Retype, without any change, the first line of the records and every line after it through the one containing "This screenshot has width=1568, height=778.".

⁂

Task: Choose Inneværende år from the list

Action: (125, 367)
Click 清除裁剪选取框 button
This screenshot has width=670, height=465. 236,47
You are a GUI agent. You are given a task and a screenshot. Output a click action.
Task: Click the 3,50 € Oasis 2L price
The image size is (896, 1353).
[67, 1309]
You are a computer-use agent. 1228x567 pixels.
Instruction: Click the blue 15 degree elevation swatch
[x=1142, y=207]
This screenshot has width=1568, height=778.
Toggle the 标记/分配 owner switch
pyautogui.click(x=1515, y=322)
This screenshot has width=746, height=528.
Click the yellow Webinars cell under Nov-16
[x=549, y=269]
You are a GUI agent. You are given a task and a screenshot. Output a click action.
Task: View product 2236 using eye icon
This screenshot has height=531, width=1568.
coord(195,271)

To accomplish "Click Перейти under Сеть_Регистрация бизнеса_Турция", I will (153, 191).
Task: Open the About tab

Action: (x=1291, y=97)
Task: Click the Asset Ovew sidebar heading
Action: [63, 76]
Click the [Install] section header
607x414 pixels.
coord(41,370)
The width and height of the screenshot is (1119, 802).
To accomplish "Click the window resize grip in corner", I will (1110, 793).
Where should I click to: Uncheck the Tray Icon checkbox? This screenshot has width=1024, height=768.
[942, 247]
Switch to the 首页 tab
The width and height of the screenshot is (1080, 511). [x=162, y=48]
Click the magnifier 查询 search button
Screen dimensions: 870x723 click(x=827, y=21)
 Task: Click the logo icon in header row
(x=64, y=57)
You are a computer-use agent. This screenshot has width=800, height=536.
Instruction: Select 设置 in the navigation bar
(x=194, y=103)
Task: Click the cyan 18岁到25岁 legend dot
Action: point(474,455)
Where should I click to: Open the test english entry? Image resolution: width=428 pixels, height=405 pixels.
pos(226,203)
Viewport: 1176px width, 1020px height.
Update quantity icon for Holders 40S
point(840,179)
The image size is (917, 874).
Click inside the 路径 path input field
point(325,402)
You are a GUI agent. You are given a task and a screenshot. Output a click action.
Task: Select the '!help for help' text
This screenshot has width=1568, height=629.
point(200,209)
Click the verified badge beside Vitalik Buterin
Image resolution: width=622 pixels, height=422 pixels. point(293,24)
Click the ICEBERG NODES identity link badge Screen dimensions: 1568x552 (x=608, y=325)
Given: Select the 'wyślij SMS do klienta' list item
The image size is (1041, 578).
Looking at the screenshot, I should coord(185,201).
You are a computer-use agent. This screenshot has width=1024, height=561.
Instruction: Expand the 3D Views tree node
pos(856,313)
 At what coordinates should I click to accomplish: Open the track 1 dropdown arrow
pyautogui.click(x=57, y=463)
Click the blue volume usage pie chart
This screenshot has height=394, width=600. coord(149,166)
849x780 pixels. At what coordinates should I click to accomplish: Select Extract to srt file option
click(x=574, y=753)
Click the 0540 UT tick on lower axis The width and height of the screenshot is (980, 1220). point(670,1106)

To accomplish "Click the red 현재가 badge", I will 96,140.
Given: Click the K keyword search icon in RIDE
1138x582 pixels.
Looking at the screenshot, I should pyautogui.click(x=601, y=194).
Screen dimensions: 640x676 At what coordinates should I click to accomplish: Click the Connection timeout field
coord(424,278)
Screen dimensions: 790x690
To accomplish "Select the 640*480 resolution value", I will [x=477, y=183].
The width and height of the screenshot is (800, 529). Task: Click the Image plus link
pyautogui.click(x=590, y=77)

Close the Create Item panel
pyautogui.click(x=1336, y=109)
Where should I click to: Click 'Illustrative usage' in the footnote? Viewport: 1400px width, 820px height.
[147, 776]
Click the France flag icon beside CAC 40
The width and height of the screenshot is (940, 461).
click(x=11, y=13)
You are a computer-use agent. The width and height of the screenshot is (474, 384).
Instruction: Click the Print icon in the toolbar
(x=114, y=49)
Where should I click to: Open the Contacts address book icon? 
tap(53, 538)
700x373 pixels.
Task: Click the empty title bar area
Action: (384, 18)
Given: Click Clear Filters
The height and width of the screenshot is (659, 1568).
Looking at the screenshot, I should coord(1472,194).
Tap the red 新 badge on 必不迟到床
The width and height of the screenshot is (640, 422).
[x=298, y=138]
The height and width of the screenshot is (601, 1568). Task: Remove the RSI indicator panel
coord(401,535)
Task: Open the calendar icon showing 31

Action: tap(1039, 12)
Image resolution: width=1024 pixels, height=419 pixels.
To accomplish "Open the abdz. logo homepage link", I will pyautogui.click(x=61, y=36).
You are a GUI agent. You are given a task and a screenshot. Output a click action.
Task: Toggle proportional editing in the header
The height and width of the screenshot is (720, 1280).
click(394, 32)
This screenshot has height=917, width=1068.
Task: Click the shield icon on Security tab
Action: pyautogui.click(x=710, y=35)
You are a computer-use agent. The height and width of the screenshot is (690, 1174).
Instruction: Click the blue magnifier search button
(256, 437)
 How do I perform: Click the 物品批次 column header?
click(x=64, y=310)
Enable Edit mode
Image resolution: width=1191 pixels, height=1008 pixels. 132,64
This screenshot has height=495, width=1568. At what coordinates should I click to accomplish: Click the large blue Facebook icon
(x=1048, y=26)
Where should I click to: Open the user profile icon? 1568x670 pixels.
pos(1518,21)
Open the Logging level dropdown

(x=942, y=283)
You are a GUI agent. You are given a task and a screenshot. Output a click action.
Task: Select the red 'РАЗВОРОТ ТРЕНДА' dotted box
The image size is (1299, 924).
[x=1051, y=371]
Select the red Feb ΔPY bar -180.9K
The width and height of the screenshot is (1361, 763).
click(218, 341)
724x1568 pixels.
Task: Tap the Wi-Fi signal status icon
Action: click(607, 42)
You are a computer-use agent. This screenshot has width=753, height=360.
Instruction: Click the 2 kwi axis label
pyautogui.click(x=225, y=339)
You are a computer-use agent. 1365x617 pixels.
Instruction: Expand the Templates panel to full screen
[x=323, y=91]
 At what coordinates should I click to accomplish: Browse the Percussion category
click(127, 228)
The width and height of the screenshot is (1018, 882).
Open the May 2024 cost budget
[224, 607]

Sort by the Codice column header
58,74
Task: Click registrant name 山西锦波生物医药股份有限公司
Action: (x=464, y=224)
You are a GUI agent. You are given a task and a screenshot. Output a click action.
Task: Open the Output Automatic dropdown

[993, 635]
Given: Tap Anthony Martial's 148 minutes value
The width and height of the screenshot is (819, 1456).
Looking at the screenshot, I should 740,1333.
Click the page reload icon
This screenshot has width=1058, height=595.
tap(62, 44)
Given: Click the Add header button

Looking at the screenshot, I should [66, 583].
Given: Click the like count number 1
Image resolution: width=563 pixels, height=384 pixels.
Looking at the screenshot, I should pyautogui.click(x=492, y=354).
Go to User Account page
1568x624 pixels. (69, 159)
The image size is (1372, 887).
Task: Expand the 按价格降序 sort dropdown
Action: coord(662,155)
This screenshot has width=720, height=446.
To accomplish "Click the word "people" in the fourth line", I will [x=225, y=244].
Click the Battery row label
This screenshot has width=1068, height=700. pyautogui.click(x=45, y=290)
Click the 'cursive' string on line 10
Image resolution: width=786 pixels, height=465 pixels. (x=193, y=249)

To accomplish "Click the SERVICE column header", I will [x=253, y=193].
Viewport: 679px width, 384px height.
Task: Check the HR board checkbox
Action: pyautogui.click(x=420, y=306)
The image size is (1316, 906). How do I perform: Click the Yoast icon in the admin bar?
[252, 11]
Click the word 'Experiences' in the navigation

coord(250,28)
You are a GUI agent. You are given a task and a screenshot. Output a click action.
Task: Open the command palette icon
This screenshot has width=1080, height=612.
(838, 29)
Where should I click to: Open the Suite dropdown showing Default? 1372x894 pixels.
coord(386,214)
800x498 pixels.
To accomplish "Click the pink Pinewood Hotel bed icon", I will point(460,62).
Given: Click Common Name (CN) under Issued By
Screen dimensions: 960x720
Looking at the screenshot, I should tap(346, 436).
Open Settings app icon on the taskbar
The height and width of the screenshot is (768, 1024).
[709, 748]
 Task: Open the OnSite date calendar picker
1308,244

⁂

**SOLUTION FOR THIS PROBLEM**
Task: Choose Inneværende år from the list

Action: (125, 367)
Click 清除裁剪选取框 button
This screenshot has width=670, height=465. 236,47
You are a GUI agent. You are given a task and a screenshot. Output a click action.
Task: Click the 3,50 € Oasis 2L price
The image size is (896, 1353).
[67, 1309]
You are a computer-use agent. 1228x567 pixels.
Instruction: Click the blue 15 degree elevation swatch
[x=1142, y=207]
This screenshot has width=1568, height=778.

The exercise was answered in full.